ANATOMIA DA ACTUAL SOCIEDADE PORTUGUESA

(Amadeu Homem, in Facebook, 14/06/2015)

Amadeu Homem

     Amadeu Homem

A actual sociedade portuguesa pode dividir-se em dois grupos de criaturas : o grupo dos que trabalham, devido à reprovável circunstância de não saberem ganhar dinheiro, e o grupo dos que não carecem de trabalhar, devido à favorável circunstância de não lhes ser aplicável o anátema bíblico, segundo o qual se tem de ganhar a vida com o suor do rosto.
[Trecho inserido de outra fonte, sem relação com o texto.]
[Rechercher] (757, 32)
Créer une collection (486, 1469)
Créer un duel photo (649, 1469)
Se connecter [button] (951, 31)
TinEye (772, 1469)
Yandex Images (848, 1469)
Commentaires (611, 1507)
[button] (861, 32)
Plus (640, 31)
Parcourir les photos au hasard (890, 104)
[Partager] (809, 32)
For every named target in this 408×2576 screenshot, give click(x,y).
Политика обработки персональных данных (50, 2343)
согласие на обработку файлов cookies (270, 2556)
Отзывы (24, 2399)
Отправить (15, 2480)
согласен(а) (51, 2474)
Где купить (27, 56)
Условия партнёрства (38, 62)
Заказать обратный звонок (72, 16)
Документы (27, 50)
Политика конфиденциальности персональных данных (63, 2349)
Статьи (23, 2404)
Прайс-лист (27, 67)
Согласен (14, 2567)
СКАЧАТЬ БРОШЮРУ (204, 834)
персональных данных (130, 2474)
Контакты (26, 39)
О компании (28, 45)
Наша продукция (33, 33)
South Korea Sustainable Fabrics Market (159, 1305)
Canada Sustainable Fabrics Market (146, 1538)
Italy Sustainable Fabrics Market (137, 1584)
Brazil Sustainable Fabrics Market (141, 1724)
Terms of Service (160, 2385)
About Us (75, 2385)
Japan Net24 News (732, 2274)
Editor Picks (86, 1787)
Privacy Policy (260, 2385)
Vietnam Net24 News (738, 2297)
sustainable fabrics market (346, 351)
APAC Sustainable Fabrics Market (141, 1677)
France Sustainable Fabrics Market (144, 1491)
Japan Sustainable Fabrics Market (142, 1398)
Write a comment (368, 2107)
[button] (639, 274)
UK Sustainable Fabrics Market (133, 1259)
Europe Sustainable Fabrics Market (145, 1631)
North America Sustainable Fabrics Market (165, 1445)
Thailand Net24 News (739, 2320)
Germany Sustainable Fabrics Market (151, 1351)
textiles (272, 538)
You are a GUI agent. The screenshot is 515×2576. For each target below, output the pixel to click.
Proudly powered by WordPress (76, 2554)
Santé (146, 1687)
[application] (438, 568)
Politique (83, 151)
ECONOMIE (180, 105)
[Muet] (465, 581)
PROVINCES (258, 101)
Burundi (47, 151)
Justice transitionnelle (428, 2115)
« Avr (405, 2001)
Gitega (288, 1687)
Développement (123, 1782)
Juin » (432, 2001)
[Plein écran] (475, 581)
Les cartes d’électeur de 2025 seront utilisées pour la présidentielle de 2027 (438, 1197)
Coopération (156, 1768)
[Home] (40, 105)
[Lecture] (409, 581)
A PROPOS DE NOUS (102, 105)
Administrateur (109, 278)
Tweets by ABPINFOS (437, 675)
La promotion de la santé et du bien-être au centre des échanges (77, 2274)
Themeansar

O grupo dos que trabalham subdivide-se, por seu turno, entre os que se devotam a trabalhos manuais “pouco qualificados” – tais como carpinteiros, pintores da construção civil, fresadores, torneiros, montadores de cofragens, serventes de pedreiro, mulheres a dias, mulheres a noites com mais de quarenta anos e outras ocupações congéneres – e os que se aplicam a trabalhos intelectuais de nulo interesse social – tais como professores, amanuenses, advogados não inseridos em sociedades do ramo, jornalistas desligados do “marketing” dos magistrados, contabilistas de pequenas empresas e demais ocupações afins. Os integrantes deste grupo apresentam, habitualmente, os bolsos em estado de laceração, atendendo à ocorrência de neles se acolherem moedas de valor invariavelmente inferior a cinquenta cêntimos.
No lado oposto da pirâmide social, encontramos os que ganham sem trabalhar. Neste grupo bem-aventurado alinham-se alguns juízes – que demoram uma média de dez anos para despacharem os respectivos processos – advogados-chefes de sociedades do ramo – que colocam os estagiários a fazerem todo o trabalho graciosamente ou, no máximo, na base do pagamento do ordenado mínimo nacional – deputados, sobretudo os que deveriam mudar a terceira vogal de “a” para “e”, despachantes dos “vistos gold”, acompanhantes femininas de secretários de estado com menos de vinte e seis anos, ex-governantes anichados em conselhos de administrações de empresas, pelos mesmos favorecidas, enquanto tenham sido membros do governo ( e que tenham tido o senso de não atacarem, nesse interim, as regalias dos senhores magistrados – caso contrário estariam todos presos, tal como o José Sócrates), eurocratas, servidores dessa “grande pátria europeia” , cujo préstimo tem sido o de escutarem com unção o “Hino à Alegria” e o de alimentarem a pança com trufas e caviar “Beluga” , jotinhas acéfalos, filhos de pais ricos, em passo de corrida para a imbecilidade irreversível e para as gravatas acetinadas, em azul-cueca delirante, e outros ofícios correlativos, aos quais se atribui a ventura da Nação e o “esplendor” de Portugal.
A camada intermédia , que poderia almofadar a contradição entre o primeiro grupo e o segundo, acabou de ser exterminada pelo “Láparo”. Mas eu suspeito que é tamanha a crença do primeiro grupo na possibilidade de se conseguir promover ao segundo grupo – possibilidade que equivale, ponto por ponto, a sair o euromilhões a uma aposta de dois euros – que a “laparada” ainda pode acabar por fazer a festa nas próximas eleições legislativas. E aí eu direi que os “tesos”, os miseráveis, os famélicos, os sem-abrigo, os roídos pelas doenças e pelos piolhos , merecerão – oh, se merecerão ! – a sorte que lhes irá assistir.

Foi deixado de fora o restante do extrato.